Friday, October 31, 2008

FOMC Statement and GDP Redux

Although this is a bit late, the latest FOMC statement highlights some serious problems:

The pace of economic activity appears to have slowed markedly, owing importantly to a decline in consumer expenditures. Business equipment spending and industrial production have weakened in recent months, and slowing economic activity in many foreign economies is damping the prospects for U.S. exports. Moreover, the intensification of financial market turmoil is likely to exert additional restraint on spending, partly by further reducing the ability of households and businesses to obtain credit.


I assume the Fed gets advance copies of of economic reports. Hence the inclusion of the following statement: "The pace of economic activity appears to have slowed markedly, owing importantly to a decline in consumer expenditures." The Fed obviously knew about the serious drop in consumer spending coming in the GDP report. Take a look at this post from yesterday or this one.

But there are obviously other problems: "Business equipment spending and industrial production have weakened in recent months."

Here are the relevant charts:

Business is pulling back on investment:



Leading to a drop in industrial production at the macro level:




While is also leading to a drop at the regional level:



Leading to lower capacity utilization:



In addition, "slowing economic activity in many foreign economies is damping the prospects for U.S. exports." Consider the following story from today's WSJ:

The crisis has yet to affect the job market in Europe's largest economy, Germany. The number of unemployed people there fell to 2.997 million from 3.081 million in September, translating into a fall in the jobless rate to 7.2% from 7.4%, data from Germany's labor office showed. German labor-office think tank IAB said it expects the first signs of adverse economic effects to feed into the work force in the second half of 2009. Some economists say those signs could emerge earlier.

"Unfortunately, this is probably just [Germany's] last hurrah. With the economy slipping into a serious recession, unemployment looks set to shoot up significantly next year," said Holger Schmieding, an economist at Bank of America in London.

Consumer gloom is dragging down retail sales in the region and is likely to feed through to weaker output. Spanish retail sales in September fell 5.6% on the year in calendar-adjusted terms after falling 5.9% in August and 6% in July, data from Spain's National Statistics Institute showed.

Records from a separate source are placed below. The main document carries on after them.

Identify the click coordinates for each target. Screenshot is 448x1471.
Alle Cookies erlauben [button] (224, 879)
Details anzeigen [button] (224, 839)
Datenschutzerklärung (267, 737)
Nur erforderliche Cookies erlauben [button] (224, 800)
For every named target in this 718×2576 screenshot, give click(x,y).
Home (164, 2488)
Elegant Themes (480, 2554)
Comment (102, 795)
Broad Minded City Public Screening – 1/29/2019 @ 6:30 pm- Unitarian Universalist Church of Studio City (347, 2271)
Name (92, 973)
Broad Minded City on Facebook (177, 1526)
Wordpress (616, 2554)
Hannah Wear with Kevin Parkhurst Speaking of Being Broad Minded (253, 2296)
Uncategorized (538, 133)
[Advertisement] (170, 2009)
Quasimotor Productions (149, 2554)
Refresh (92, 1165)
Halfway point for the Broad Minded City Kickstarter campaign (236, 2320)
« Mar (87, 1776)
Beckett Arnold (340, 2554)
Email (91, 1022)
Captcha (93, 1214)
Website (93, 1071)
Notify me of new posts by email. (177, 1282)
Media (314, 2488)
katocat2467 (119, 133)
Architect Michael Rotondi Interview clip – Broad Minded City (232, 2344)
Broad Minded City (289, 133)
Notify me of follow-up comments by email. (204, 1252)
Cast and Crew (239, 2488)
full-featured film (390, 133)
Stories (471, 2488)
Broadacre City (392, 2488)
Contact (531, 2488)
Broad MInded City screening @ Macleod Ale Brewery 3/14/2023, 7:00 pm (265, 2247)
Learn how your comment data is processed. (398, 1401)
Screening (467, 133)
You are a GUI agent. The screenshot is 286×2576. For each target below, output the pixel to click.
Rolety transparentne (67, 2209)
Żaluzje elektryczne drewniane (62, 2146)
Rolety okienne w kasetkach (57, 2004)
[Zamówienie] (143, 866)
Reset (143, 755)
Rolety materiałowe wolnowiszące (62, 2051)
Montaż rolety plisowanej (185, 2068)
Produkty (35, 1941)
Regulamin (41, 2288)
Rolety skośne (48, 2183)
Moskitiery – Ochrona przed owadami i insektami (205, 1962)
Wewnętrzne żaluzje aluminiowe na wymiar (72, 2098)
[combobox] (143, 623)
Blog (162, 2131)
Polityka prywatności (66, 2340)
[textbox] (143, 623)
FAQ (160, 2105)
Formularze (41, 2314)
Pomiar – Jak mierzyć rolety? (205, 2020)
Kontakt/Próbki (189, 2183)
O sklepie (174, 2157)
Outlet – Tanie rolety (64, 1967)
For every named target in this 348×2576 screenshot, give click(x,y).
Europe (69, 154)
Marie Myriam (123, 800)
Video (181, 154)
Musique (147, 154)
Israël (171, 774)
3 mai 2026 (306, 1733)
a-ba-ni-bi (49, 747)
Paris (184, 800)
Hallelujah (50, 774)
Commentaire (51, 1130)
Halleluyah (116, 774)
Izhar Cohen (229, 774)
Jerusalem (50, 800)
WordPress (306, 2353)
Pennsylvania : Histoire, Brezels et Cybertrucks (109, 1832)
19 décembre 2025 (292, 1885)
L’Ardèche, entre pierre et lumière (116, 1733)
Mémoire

Manufacturers' selling-price expectations fell for a third consecutive month in October. The indicator that measures consumers' price expectations over the next 12 months edged up to plus 19 from plus 17, indicating more people expected prices to rise over the coming year. But October's figure was well below June's plus 31, indicating consumers think the inflation peak has passed.


And this:

Japanese Prime Minister Taro Aso unveiled a stimulus package with five trillion yen ($51.5 billion) in new government spending to buttress Japan's economy against the fallout from the global financial crisis.

.....

The stimulus package is the country's second in two months, and follows similar moves by governments world-wide. Japan, which economists say faces a steep recession, announced a set of stimulus steps in August with about 1.8 trillion yen in new spending to tackle high energy and material costs. The Bank of Japan is also considering a cut in Japan's already low interest rates for the first time in seven years.


Finally we have "the intensification of financial market turmoil is likely to exert additional restraint on spending, partly by further reducing the ability of households and businesses to obtain credit." The bottom line is the credit markets are still in need of help. Credit is tightening and consumers are slowing their spending in a big way.

Bottom line: The FOMC sees a very gloomy picture. And there's a damn good reason for the gloomy outlook.